I've known about our pregnancy for almost two months now and I'm just now starting to wrap my head around it. There really is someone inside me growing and alive. It has a heart beat. It's moving around. My kids touch my belly wondering about what it is that's in there. They get excited about the idea of having another baby (they love babies and have been around them all their lives.) They get excited about going with me to buy the baby clothes. They've dealt with it so well, I have to ask myself if I've dealt with it as well as they have. I've questioned many things, I've been scared out of my mind, I've almost shut down at times.
I always promised myself that I would never be one of those horrible pregnant women who do nothing but complain. I had worked too long for this and would enjoy every moment. Every symptom. Well, the good Lord has seen fit for me to experience every symptom, every single one of those "joys of pregnancy.". I've been nauseous 24 hours a day for over 6 weeks now. I can't eat, I can't drink, I'm spending the majority of my time dry heaving. I'm dizzy. I have head aches.
Is it worth it? Of course. But added to the stress of "holy crap, what's going on" and things are not as rosy as I would like them to be. Well, not in the "I'm so happy i could dance a jig" kind of way. I'm.......so happy I could........honestly..........take a nap. It's just so unforeseen, so sudden.
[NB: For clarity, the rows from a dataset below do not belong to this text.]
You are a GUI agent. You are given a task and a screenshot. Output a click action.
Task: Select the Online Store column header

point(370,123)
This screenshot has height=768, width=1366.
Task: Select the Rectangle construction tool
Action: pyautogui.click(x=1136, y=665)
Well, now that I've vented and told you how life sucks and such, I'll get off my high horse.
I truely am greatful for the opportunity God has given me. I am so blessed. I rub my belly all the time. I'm thinking of names. And next week, after my 13 week doctor's appointment, I'm going to buy bottles. And once my morning sickness eases up, I will enjoy every moment.
I just need to feel a bit like a human again, then life will move on and I'll prepare for the next step.